#### [Description of the task]
Reproduce every record below, character by character.

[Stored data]
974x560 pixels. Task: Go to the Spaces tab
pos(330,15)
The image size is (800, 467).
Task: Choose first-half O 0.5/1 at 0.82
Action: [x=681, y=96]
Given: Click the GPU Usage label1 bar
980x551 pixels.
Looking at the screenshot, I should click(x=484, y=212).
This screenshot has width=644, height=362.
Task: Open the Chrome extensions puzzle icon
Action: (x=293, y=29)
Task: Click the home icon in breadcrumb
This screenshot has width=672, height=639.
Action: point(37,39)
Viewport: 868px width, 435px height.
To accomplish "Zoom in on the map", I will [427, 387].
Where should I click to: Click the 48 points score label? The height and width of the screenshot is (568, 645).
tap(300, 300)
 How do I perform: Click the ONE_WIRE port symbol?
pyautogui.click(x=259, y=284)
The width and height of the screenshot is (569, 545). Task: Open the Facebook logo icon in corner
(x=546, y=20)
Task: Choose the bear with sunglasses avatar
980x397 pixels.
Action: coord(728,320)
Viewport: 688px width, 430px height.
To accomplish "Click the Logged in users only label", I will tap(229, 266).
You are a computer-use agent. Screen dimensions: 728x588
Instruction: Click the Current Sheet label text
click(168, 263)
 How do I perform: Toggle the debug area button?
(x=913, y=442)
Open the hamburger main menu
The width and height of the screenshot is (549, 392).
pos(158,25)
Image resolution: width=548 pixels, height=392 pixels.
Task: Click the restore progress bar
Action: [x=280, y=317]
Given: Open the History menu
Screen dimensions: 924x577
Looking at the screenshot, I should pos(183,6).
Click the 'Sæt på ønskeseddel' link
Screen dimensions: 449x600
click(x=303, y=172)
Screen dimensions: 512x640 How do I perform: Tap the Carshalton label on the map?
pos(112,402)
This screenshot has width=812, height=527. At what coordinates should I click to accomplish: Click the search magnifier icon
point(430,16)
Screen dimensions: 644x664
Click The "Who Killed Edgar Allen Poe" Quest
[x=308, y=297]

#### [Answer section]
974x560 pixels. Task: Go to the Spaces tab
pos(330,15)
The image size is (800, 467).
Task: Choose first-half O 0.5/1 at 0.82
Action: [x=681, y=96]
Given: Click the GPU Usage label1 bar
980x551 pixels.
Looking at the screenshot, I should click(x=484, y=212).
This screenshot has width=644, height=362.
Task: Open the Chrome extensions puzzle icon
Action: (x=293, y=29)
Task: Click the home icon in breadcrumb
This screenshot has width=672, height=639.
Action: point(37,39)
Viewport: 868px width, 435px height.
To accomplish "Zoom in on the map", I will [427, 387].
Where should I click to: Click the 48 points score label? The height and width of the screenshot is (568, 645).
tap(300, 300)
 How do I perform: Click the ONE_WIRE port symbol?
pyautogui.click(x=259, y=284)
The width and height of the screenshot is (569, 545). Task: Open the Facebook logo icon in corner
(x=546, y=20)
Task: Choose the bear with sunglasses avatar
980x397 pixels.
Action: coord(728,320)
Viewport: 688px width, 430px height.
To accomplish "Click the Logged in users only label", I will tap(229, 266).
You are a computer-use agent. Screen dimensions: 728x588
Instruction: Click the Current Sheet label text
click(168, 263)
 How do I perform: Toggle the debug area button?
(x=913, y=442)
Open the hamburger main menu
The width and height of the screenshot is (549, 392).
pos(158,25)
Image resolution: width=548 pixels, height=392 pixels.
Task: Click the restore progress bar
Action: [x=280, y=317]
Given: Open the History menu
Screen dimensions: 924x577
Looking at the screenshot, I should pos(183,6).
Click the 'Sæt på ønskeseddel' link
Screen dimensions: 449x600
click(x=303, y=172)
Screen dimensions: 512x640 How do I perform: Tap the Carshalton label on the map?
pos(112,402)
This screenshot has width=812, height=527. At what coordinates should I click to accomplish: Click the search magnifier icon
point(430,16)
Screen dimensions: 644x664
Click The "Who Killed Edgar Allen Poe" Quest
[x=308, y=297]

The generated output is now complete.